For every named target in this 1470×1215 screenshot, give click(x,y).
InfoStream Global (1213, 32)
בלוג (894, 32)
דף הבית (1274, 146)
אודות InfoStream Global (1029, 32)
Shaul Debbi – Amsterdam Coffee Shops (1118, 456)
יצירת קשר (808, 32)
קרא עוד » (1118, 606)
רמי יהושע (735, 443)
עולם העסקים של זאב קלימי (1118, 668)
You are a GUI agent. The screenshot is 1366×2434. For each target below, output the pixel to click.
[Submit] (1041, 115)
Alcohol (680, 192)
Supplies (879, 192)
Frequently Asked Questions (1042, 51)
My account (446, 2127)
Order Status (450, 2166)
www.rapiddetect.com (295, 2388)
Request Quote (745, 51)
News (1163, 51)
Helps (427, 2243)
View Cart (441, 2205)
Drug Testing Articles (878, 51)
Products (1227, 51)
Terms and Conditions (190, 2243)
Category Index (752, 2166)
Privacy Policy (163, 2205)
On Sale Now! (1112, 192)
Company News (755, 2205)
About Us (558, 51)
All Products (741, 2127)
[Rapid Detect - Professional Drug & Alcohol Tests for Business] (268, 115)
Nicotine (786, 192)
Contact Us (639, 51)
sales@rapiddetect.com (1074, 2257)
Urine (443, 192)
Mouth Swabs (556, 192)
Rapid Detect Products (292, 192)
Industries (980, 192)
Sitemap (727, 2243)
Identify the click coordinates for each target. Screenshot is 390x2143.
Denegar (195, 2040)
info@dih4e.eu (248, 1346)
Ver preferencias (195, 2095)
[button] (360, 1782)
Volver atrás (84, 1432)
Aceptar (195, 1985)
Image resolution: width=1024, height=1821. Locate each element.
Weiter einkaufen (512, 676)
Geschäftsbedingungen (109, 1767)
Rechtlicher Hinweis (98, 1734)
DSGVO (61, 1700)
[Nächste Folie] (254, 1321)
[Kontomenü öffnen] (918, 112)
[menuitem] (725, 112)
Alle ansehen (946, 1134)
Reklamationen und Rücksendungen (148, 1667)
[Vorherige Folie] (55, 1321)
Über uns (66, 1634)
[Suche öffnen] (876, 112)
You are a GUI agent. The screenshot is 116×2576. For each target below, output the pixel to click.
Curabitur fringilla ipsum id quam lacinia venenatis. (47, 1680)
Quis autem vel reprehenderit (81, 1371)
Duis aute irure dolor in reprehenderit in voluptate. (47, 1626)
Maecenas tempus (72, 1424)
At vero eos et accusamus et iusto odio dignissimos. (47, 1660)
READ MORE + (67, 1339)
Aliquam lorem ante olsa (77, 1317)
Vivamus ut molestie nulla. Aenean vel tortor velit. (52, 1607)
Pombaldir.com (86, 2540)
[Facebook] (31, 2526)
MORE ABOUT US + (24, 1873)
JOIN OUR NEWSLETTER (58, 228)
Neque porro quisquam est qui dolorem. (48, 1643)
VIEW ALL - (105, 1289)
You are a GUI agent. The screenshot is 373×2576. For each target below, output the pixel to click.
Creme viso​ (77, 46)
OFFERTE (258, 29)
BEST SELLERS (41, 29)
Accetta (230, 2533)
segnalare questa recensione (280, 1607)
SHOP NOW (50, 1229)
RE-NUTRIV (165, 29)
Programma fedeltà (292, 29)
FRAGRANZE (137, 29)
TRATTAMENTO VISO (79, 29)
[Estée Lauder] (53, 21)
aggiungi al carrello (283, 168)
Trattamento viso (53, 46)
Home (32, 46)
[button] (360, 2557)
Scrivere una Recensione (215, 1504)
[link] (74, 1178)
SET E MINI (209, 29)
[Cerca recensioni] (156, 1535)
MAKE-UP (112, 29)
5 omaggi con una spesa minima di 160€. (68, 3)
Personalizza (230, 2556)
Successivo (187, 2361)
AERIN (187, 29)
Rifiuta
---+---
• **What the task asks**: Please write out exactly the line containing "Creme viso​ (77, 46)" and every line after it through the end of the records, nothing more.

• **Result of the task**:
Creme viso​ (77, 46)
OFFERTE (258, 29)
BEST SELLERS (41, 29)
Accetta (230, 2533)
segnalare questa recensione (280, 1607)
SHOP NOW (50, 1229)
RE-NUTRIV (165, 29)
Programma fedeltà (292, 29)
FRAGRANZE (137, 29)
TRATTAMENTO VISO (79, 29)
[Estée Lauder] (53, 21)
aggiungi al carrello (283, 168)
Trattamento viso (53, 46)
Home (32, 46)
[button] (360, 2557)
Scrivere una Recensione (215, 1504)
[link] (74, 1178)
SET E MINI (209, 29)
[Cerca recensioni] (156, 1535)
MAKE-UP (112, 29)
5 omaggi con una spesa minima di 160€. (68, 3)
Personalizza (230, 2556)
Successivo (187, 2361)
AERIN (187, 29)
Rifiuta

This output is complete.